REQUIRED ACTION:
Which lines belong in your copy? Those from the start of the data through the line with "Image resolution: width=1225", exactly as written, without any pictures.

ENTRIES SHOWN:
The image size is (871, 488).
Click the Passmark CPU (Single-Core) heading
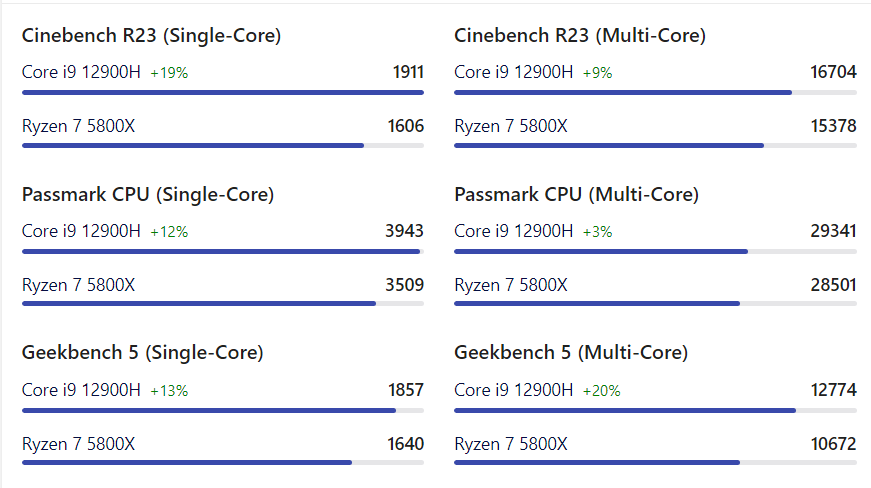pos(148,195)
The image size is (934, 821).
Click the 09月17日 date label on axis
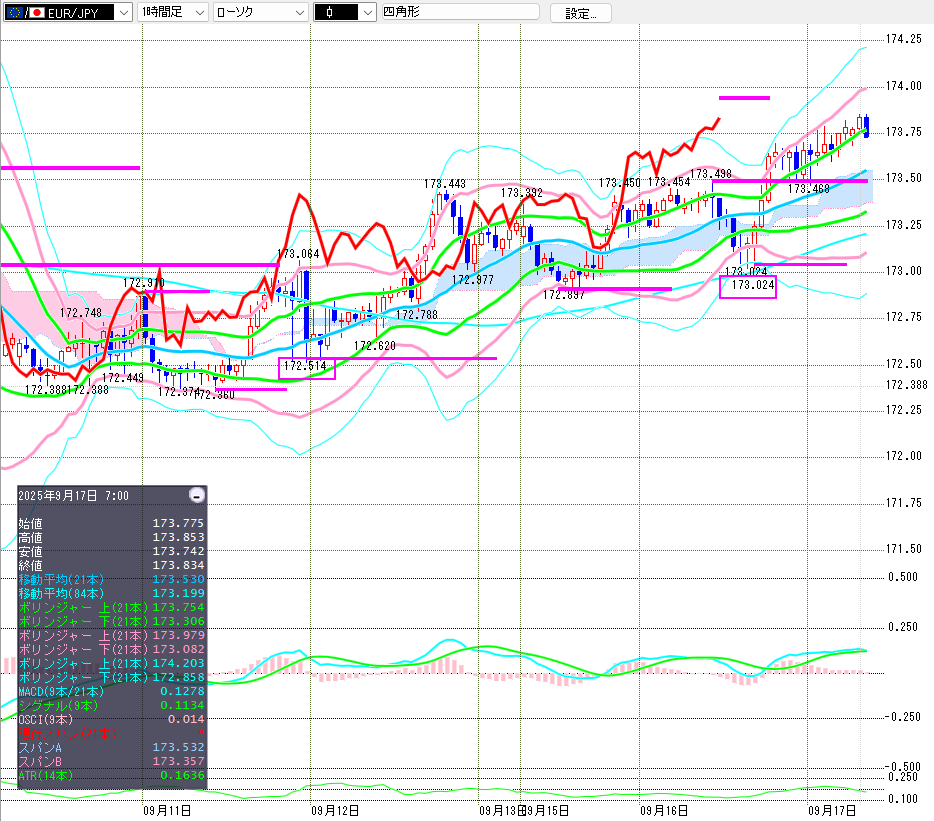point(832,809)
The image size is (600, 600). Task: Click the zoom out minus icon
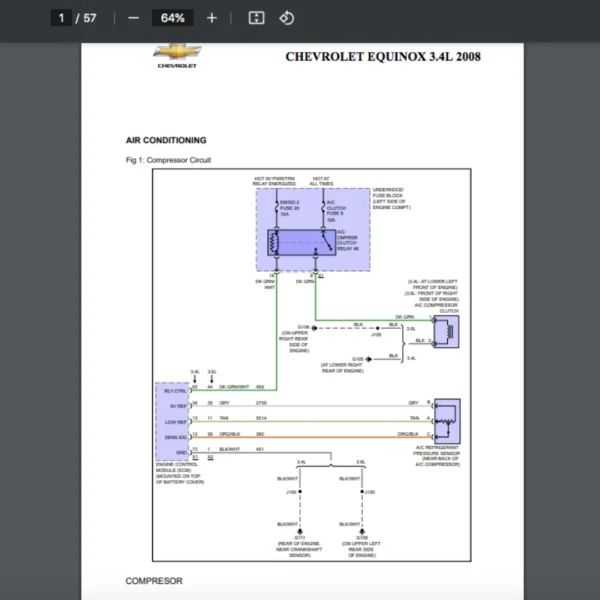[x=133, y=18]
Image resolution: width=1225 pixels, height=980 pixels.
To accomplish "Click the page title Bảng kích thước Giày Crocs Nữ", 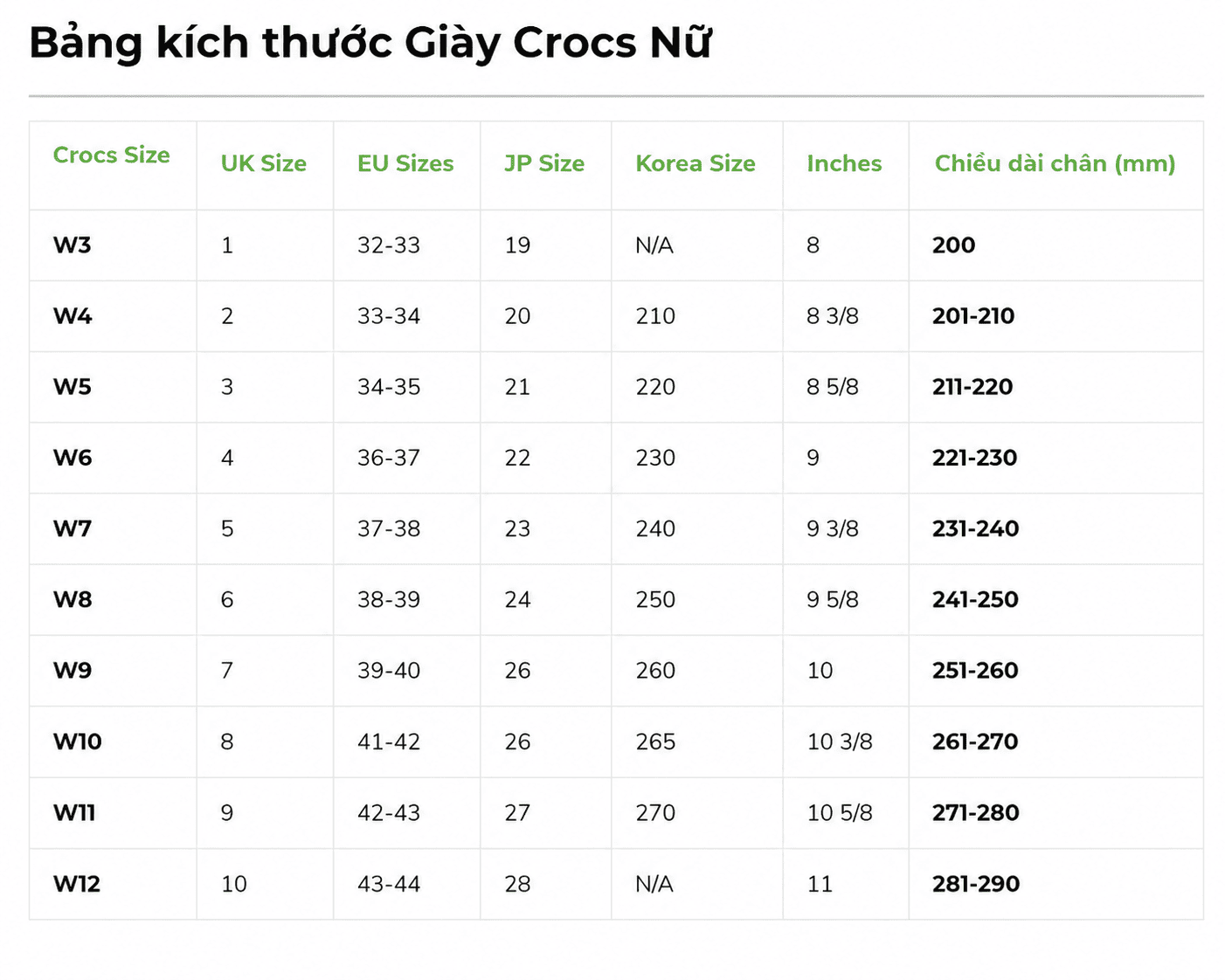I will 370,42.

ANSWER TO THIS TASK:
The image size is (871, 488).
Click the Passmark CPU (Single-Core) heading
pos(148,195)
The image size is (934, 821).
Click the 09月17日 date label on axis
point(832,809)
The image size is (600, 600). Task: Click the zoom out minus icon
[x=133, y=18]
Image resolution: width=1225 pixels, height=980 pixels.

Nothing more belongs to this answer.